Work item:
After locating the line that contains "Given: Click the Play button to execute query", output that line and each one following it, exactly, to the end of the entries. No pictures.

Collected data:

________

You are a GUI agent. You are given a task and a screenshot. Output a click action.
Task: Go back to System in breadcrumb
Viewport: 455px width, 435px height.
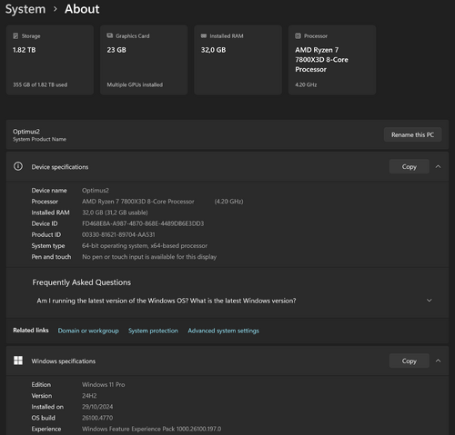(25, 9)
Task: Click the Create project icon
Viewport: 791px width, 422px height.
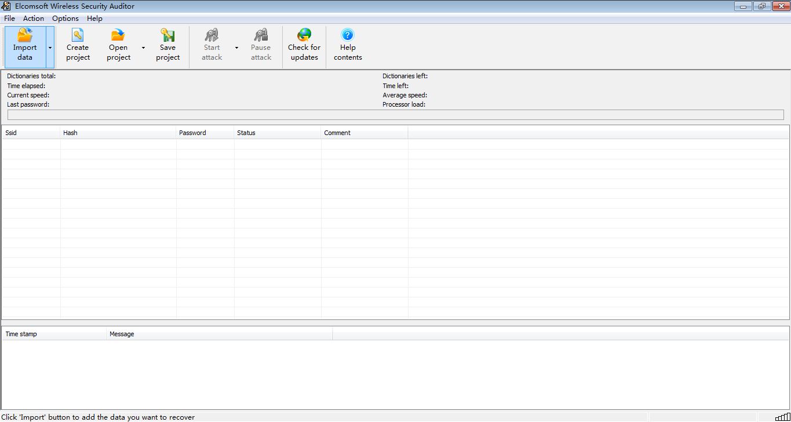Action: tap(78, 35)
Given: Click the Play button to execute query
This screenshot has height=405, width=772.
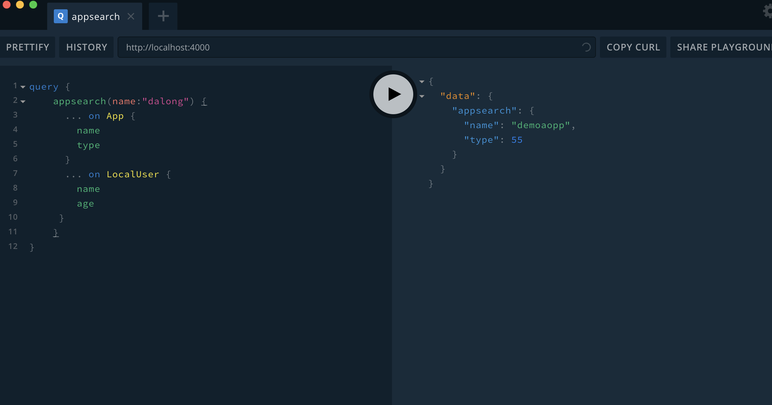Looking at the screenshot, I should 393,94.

________

Reply to the task:
Given: Click the Play button to execute query
This screenshot has height=405, width=772.
Looking at the screenshot, I should 393,94.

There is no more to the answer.